++++ Выбранный текст

Пересмотрели и дело Авеля, который с 26 мая 1800 года «за разные сочинения его» содержался в Петропавловской крепости.

Почти сразу же после 11 марта Авеля доставили к митрополиту Амвросию, чтобы тот определил по своему усмотрению, в каком монастыре тому пребывать. Митрополит отослал беднягу прозорливца от греха подальше снова под присмотр в Соловецкий монастырь. Однако пробыл он здесь недолго. 17 октября архангельский гражданский губернатор сообщал, что Авель по указу Синода из-под стражи освобождается. Но пользоваться свободой ему долго не пришлось.

В 1802 году отец Авель написал свою так называемую «третью книгу». В ней было сказано, что Москва будет взята французами и сожжена. Указал предсказатель и время, когда это произойдет, — 1812 год.

На беду Авеля, слова его пророчества дошли до нового императора Александра I. И тот повелел оного Авеля снова заключить в Соловецкую тюрьму и «быть ему там, доколе сбудутся его предсказания».

На сей раз пришлось Авелю провести в заточении более десяти лет.

За это время произошли наполеоновские войны. Французский император покорил чуть ли не всю Европу и подступил к Москве. Состоялось грандиозное сражение русских и французских войск под Бородином — одно из самых великих сражений. У Наполеона было примерно 127 тысяч войска и 580 орудий, у Кутузова, назначенного Александром I главнокомандующим, — 120 тысяч солдат и значительное количество артиллерии. Битва началась грозной канонадой 1200 орудий, слышимой за сотню километров, после чего в дело вступила пехота и кавалерия.

Но сражение это не принесло ни одной из сторон решающей победы. Русские отступили, сохранив армию, и Кутузов отошел в полном порядке к Москве. 13 сентября на военном совете в Филях Кутузов сказал: «Доколе будет существовать армия и находиться в состоянии противиться неприятелю, до тех пор сохраним надежду благополучно довершить войну, но когда уничтожится армия, погибнут Москва и Россия».

Русские войска в течение 12 часов проходили через город. Из 200 тысяч жителей в нем осталось не более 10 тысяч, а остальные ушли, унося с собой все самое ценное. Были эвакуированы государственная казна и архивы, вывезены ценности, реликвии.

++++++++
++++ Записанные данные

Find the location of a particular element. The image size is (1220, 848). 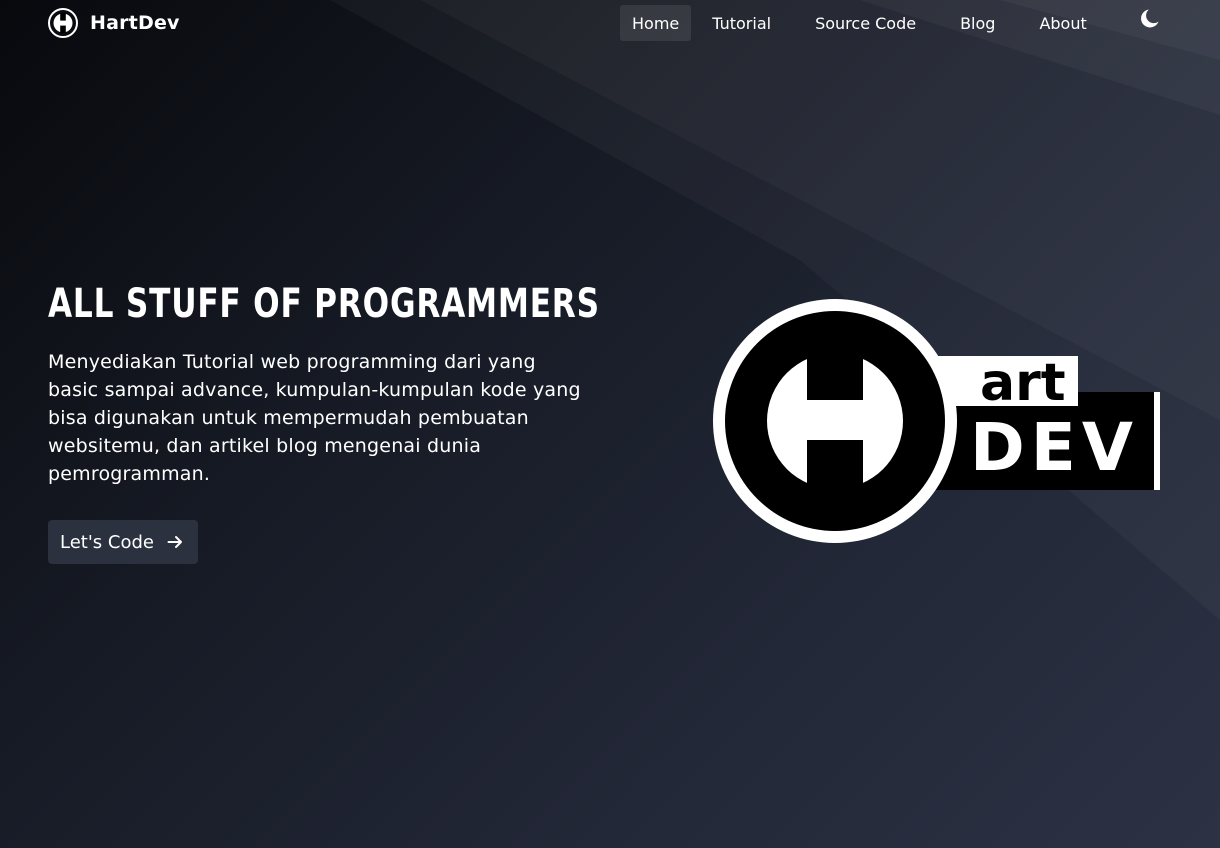

hartdev-logo-icon is located at coordinates (63, 23).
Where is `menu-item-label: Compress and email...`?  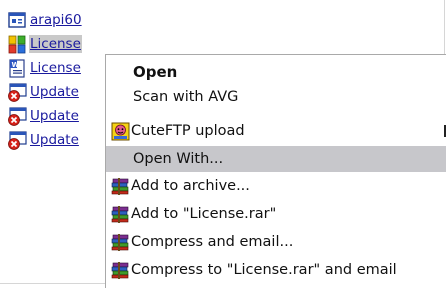 menu-item-label: Compress and email... is located at coordinates (212, 242).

++++++++

» **Условие задания**
Продолжите, пожалуйста, текст о пророчестве Авеля, начиная сразу после его последнего предложения. Листинг здесь ни для чего не нужен.

» **Письменный ответ**
Когда последние солдаты русского арьергарда, которым командовал генерал Милорадович, покидали Москву, в ней уже начались пожары. Днем 14 сентября Наполеон верхом въехал на Воробьевы горы. У ног его лежал город, который, как он думал, покорен им.

В тот же вечер Москва заполыхала. На другой день французский император появился в Кремле. Кругом был огонь и дым — город горел. Он воскликнул: «Какое ужасное зрелище: это они сами поджигают город; сколько прекрасных зданий, какая необычайная решимость. Что за люди! Это скифы».

В конце концов Наполеона вывели из горящего Кремля. Маршал Сегюр писал, что, немного поблуждав, они все же нашли потайной ход, выводивший к Москве-реке. По этому узкому лазу Наполеон, его офицеры и охрана сумели вырваться из Кремля. Они покинули его с досадой. Надо было спешить — всюду бушевало пламя, угрожая спалить все вокруг. По узкой улочке, охваченной пламенем, император выбрался на сравнительно безопасное место и укрылся в Петровском дорожном дворце, где у него не было ни стула, ни кровати.

Наполеон долго смотрел на пожар, а потом сказал: «Это предвещает нам великие бедствия». Много позже, уже в ссылке на острове Св. Елены, он признается, что выдумки о пожаре Трои нельзя сравнить с пожаром Москвы. Город построен из дерева, а ветер был очень сильный. Все пожарные насосы русские увезли. Это был настоящий океан огня.

К 18 сентября Наполеон вернулся в Кремль, часть которого удалось спасти. Огонь чуть стих. Начались грабежи и мародерство. Наполеон писал своей супруге Марии Луизе: «Уже четыре дня огонь пожирает город. Маленькие дома построены из дерева и поэтому вспыхивают, как спички. В злобе своей губернатор и русские подожгли этот красивый город…»

Пожар продолжался с вечера 14 до 18 сентября. Но почему он произошел? Кто его организовал? На этот счет до сих пор нет однозначного ответа. Считали, что русские специально подожгли город. Будто главную роль при этом сыграл генерал-губернатор Ростопчин, организовавший поджоги. Ему даже дали прозвище «герой-поджигатель Москвы».

Впрочем, через несколько лет Ростопчин опубликует брошюру «Правда о пожаре Москвы». В ней он постарается освободиться от нелестного эпитета «поджигатель». «Я отказываюсь, — писал он, — от прекраснейшей роли эпохи и сам разрушаю здание моей знаменитости».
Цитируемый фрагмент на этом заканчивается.